- **Exercise details**
Repeat only the stretch of lines below that runs from the line with "Bookmark this page with star icon" through the line with "You are a computer-use agent. The", unaltered.

###

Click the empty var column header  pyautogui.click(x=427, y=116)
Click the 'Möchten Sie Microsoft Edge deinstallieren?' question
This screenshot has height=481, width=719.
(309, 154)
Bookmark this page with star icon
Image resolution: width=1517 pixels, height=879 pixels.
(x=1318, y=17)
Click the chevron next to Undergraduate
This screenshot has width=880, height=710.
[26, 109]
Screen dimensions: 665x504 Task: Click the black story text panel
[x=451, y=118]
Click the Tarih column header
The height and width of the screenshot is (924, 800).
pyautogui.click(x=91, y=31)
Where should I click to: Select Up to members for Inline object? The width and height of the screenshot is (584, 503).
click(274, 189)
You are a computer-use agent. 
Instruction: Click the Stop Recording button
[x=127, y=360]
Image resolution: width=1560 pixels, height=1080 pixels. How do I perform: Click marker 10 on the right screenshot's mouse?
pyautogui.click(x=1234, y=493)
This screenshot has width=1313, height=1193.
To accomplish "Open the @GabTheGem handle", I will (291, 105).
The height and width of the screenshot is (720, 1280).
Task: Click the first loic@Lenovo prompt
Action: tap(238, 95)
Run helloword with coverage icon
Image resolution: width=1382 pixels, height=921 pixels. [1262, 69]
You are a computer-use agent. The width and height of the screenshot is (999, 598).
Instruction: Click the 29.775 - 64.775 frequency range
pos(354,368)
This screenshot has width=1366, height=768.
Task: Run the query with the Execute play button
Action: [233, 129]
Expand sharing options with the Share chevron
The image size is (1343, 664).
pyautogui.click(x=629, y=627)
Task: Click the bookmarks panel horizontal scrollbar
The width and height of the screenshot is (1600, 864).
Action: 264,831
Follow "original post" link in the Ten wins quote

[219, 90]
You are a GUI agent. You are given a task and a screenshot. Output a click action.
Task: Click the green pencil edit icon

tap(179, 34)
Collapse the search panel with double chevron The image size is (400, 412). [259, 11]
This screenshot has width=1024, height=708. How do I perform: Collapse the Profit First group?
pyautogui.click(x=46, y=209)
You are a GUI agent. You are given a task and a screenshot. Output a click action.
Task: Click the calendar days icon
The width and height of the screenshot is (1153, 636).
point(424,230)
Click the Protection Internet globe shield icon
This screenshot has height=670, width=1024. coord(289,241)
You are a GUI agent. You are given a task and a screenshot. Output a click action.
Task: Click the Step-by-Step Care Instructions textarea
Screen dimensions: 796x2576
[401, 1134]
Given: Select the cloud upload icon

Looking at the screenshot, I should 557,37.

###

- **Written solution**
Bookmark this page with star icon
Image resolution: width=1517 pixels, height=879 pixels.
(x=1318, y=17)
Click the chevron next to Undergraduate
This screenshot has width=880, height=710.
[26, 109]
Screen dimensions: 665x504 Task: Click the black story text panel
[x=451, y=118]
Click the Tarih column header
The height and width of the screenshot is (924, 800).
pyautogui.click(x=91, y=31)
Where should I click to: Select Up to members for Inline object? The width and height of the screenshot is (584, 503).
click(274, 189)
You are a computer-use agent. 
Instruction: Click the Stop Recording button
[x=127, y=360]
Image resolution: width=1560 pixels, height=1080 pixels. How do I perform: Click marker 10 on the right screenshot's mouse?
pyautogui.click(x=1234, y=493)
This screenshot has width=1313, height=1193.
To accomplish "Open the @GabTheGem handle", I will (291, 105).
The height and width of the screenshot is (720, 1280).
Task: Click the first loic@Lenovo prompt
Action: tap(238, 95)
Run helloword with coverage icon
Image resolution: width=1382 pixels, height=921 pixels. [1262, 69]
You are a computer-use agent. The width and height of the screenshot is (999, 598).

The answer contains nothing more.